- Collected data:
┌──
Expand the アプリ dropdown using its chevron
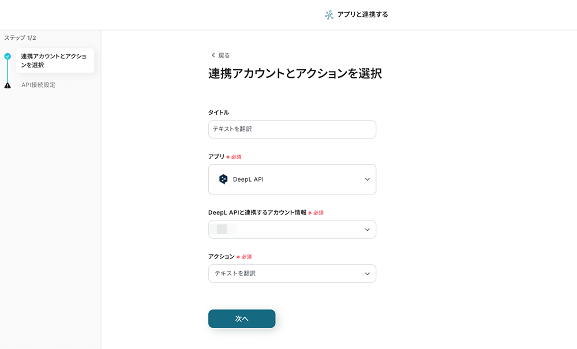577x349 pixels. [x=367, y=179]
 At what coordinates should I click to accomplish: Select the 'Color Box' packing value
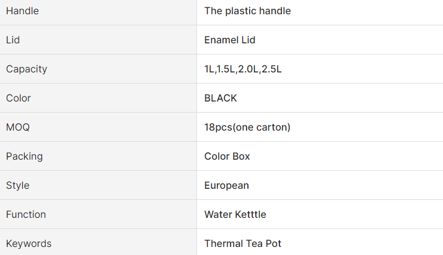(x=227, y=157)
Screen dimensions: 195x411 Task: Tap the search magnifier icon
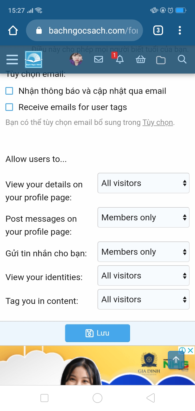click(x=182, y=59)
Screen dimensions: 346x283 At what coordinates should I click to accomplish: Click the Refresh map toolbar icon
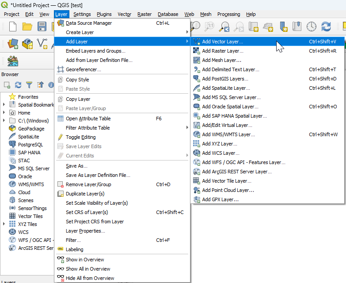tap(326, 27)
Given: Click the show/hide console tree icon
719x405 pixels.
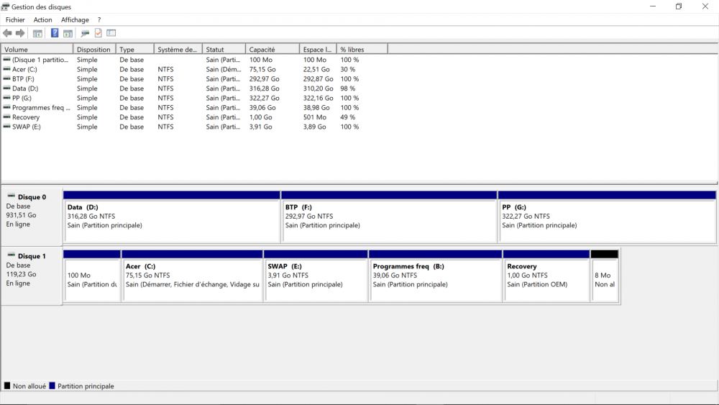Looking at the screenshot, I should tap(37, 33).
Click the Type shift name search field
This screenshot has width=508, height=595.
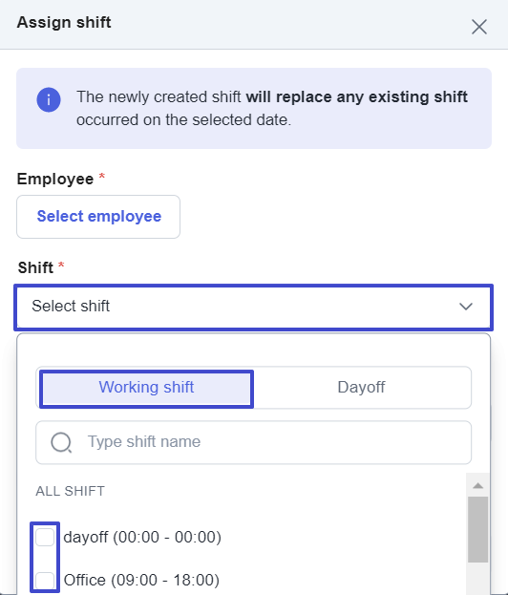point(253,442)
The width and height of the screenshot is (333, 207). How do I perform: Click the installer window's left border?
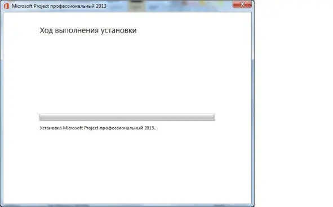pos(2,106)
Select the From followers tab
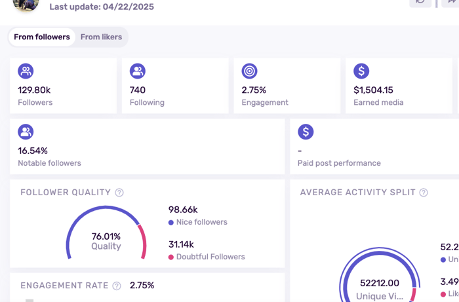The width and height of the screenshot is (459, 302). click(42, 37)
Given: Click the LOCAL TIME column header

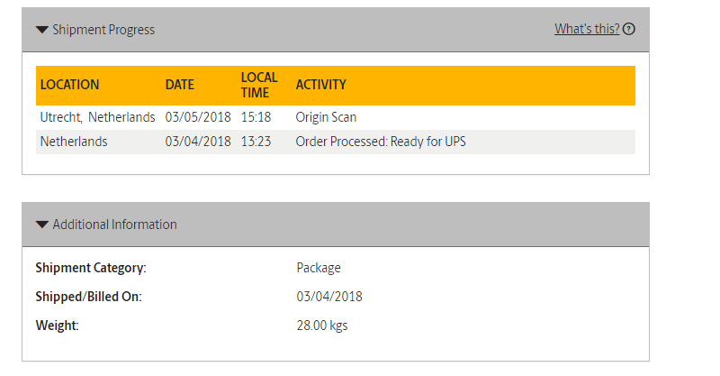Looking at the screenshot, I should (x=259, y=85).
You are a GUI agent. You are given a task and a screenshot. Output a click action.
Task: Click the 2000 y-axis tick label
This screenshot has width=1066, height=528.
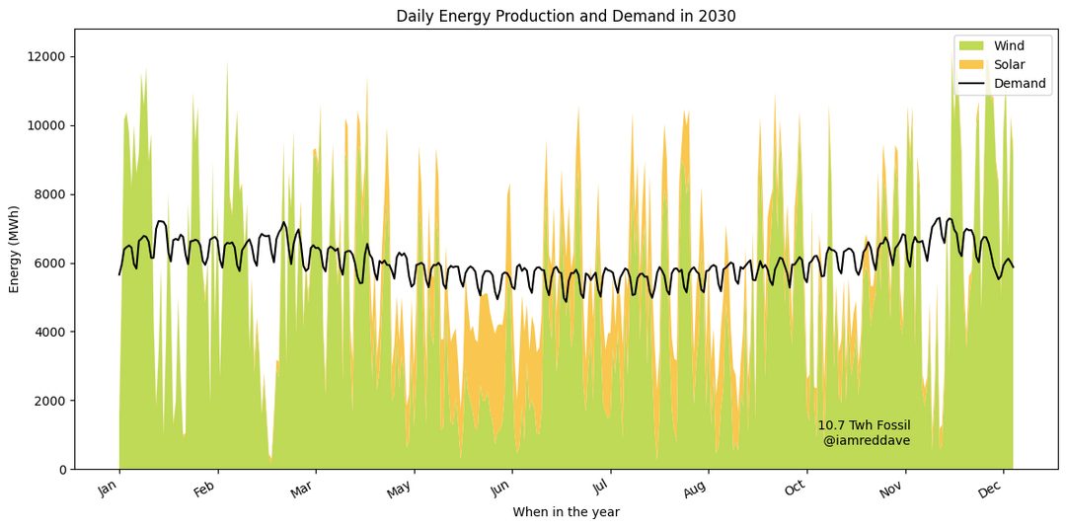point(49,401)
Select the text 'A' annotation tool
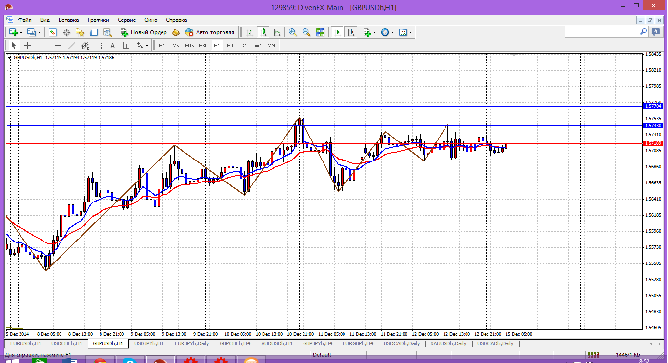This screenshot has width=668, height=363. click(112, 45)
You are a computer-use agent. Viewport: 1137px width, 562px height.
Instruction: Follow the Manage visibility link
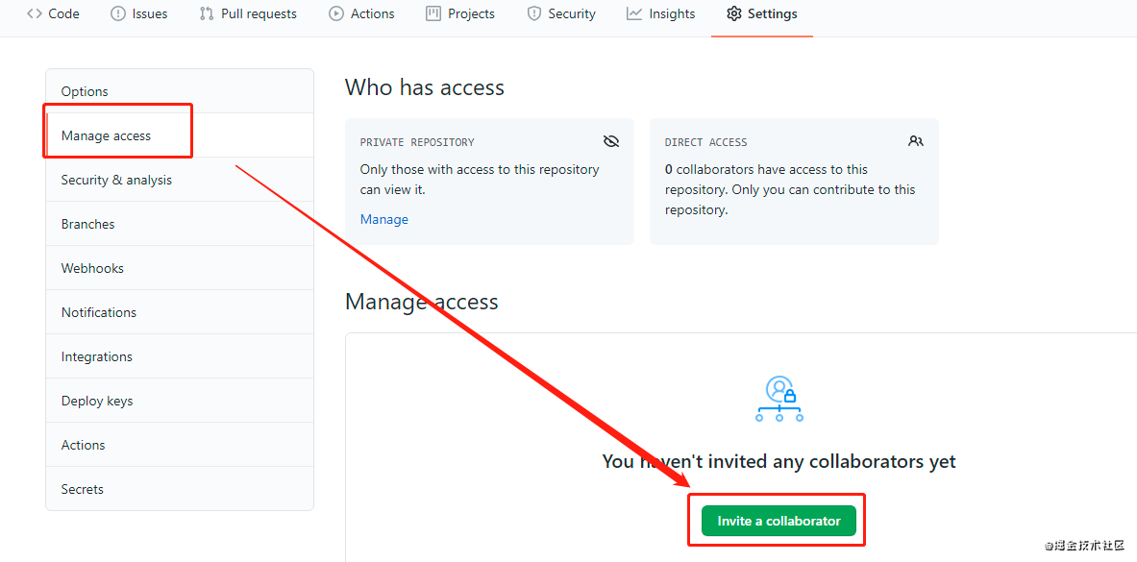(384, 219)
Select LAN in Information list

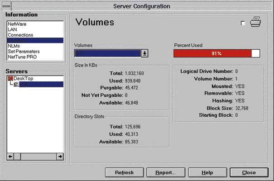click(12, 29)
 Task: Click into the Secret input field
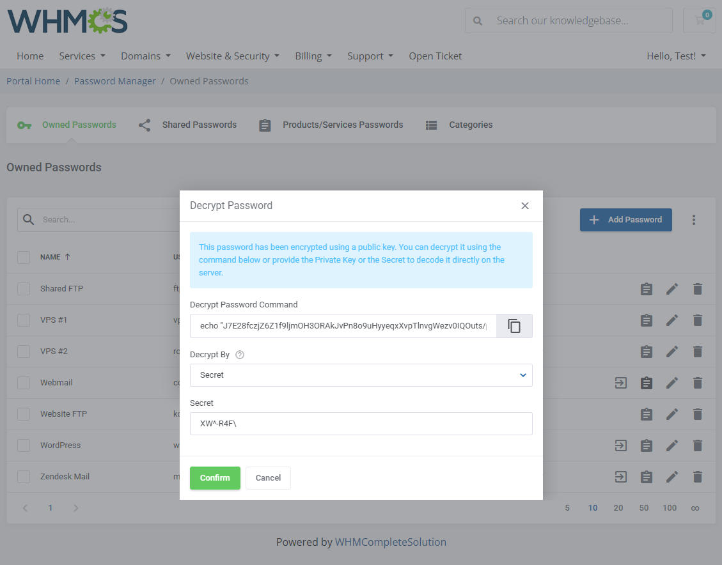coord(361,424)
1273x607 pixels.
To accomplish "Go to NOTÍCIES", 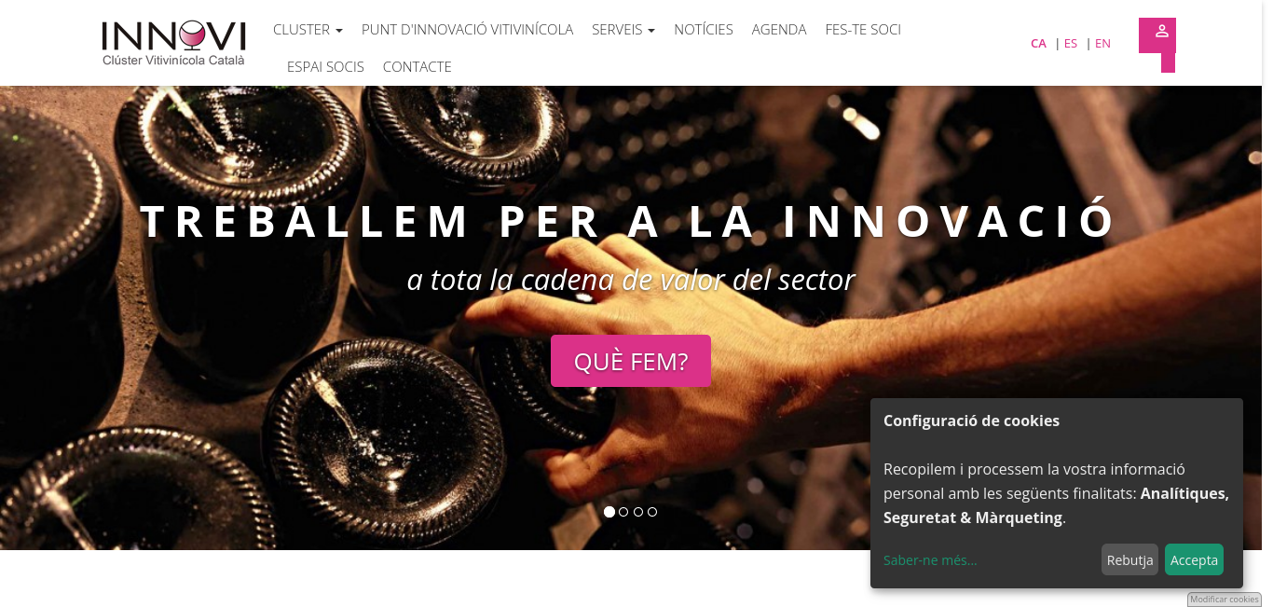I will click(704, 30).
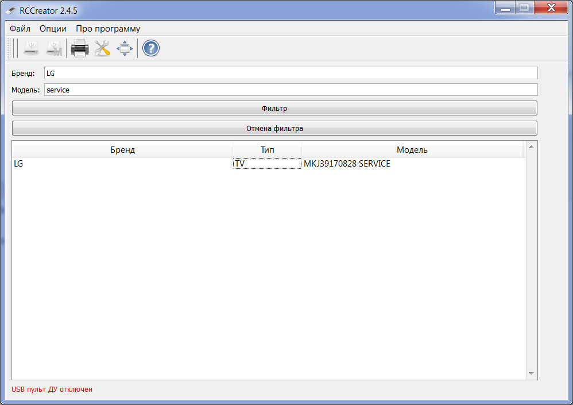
└──
All the lines that hold the word "agent" must appear in the answer, copied from the records.

- Finished task:
You are a GUI agent. You are given a task and a screenshot. Output a click action.
You are a computer-use agent. Viewport: 1137px width, 562px height.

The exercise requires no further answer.